== What the exercise asks ==
Would you reproduce all of the entries below, character for character?

== Excerpted records ==

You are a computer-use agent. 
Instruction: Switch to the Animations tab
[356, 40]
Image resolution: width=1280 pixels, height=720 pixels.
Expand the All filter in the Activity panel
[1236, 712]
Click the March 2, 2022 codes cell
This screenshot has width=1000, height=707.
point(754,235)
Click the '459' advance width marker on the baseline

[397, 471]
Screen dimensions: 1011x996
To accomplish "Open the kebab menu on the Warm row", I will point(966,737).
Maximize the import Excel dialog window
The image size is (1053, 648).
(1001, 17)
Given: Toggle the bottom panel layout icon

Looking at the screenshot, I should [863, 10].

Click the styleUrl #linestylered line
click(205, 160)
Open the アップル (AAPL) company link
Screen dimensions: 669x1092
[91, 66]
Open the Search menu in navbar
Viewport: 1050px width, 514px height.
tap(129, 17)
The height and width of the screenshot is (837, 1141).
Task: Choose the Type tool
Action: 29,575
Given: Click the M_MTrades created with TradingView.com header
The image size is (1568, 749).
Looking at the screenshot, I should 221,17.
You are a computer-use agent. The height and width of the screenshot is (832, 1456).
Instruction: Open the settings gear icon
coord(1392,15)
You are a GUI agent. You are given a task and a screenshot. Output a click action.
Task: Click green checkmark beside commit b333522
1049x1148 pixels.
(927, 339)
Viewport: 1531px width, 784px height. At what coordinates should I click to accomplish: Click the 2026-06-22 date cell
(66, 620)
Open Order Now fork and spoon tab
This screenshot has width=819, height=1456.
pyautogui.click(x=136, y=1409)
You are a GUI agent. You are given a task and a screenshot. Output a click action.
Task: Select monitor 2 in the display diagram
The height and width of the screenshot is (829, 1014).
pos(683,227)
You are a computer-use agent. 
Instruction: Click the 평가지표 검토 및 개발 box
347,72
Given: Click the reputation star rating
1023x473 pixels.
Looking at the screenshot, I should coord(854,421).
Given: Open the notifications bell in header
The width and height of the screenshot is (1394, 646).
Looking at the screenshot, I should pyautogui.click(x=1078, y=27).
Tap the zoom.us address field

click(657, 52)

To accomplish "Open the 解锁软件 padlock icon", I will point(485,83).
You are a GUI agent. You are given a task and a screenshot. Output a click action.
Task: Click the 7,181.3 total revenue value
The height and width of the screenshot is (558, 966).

== Result of the task ==
You are a computer-use agent. 
Instruction: Switch to the Animations tab
[356, 40]
Image resolution: width=1280 pixels, height=720 pixels.
Expand the All filter in the Activity panel
[1236, 712]
Click the March 2, 2022 codes cell
This screenshot has width=1000, height=707.
point(754,235)
Click the '459' advance width marker on the baseline

[397, 471]
Screen dimensions: 1011x996
To accomplish "Open the kebab menu on the Warm row", I will point(966,737).
Maximize the import Excel dialog window
The image size is (1053, 648).
(1001, 17)
Given: Toggle the bottom panel layout icon

Looking at the screenshot, I should [863, 10].

Click the styleUrl #linestylered line
click(205, 160)
Open the アップル (AAPL) company link
Screen dimensions: 669x1092
[91, 66]
Open the Search menu in navbar
Viewport: 1050px width, 514px height.
tap(129, 17)
The height and width of the screenshot is (837, 1141).
Task: Choose the Type tool
Action: 29,575
Given: Click the M_MTrades created with TradingView.com header
The image size is (1568, 749).
Looking at the screenshot, I should 221,17.
You are a computer-use agent. The height and width of the screenshot is (832, 1456).
Instruction: Open the settings gear icon
coord(1392,15)
You are a GUI agent. You are given a task and a screenshot. Output a click action.
Task: Click green checkmark beside commit b333522
1049x1148 pixels.
(927, 339)
Viewport: 1531px width, 784px height. At what coordinates should I click to accomplish: Click the 2026-06-22 date cell
(66, 620)
Open Order Now fork and spoon tab
This screenshot has width=819, height=1456.
pyautogui.click(x=136, y=1409)
You are a GUI agent. You are given a task and a screenshot. Output a click action.
Task: Select monitor 2 in the display diagram
The height and width of the screenshot is (829, 1014).
pos(683,227)
You are a computer-use agent. 
Instruction: Click the 평가지표 검토 및 개발 box
347,72
Given: Click the reputation star rating
1023x473 pixels.
Looking at the screenshot, I should coord(854,421).
Given: Open the notifications bell in header
The width and height of the screenshot is (1394, 646).
Looking at the screenshot, I should pyautogui.click(x=1078, y=27).
Tap the zoom.us address field

click(657, 52)

To accomplish "Open the 解锁软件 padlock icon", I will point(485,83).
You are a GUI agent. You are given a task and a screenshot. Output a click action.
Task: Click the 7,181.3 total revenue value
The height and width of the screenshot is (558, 966).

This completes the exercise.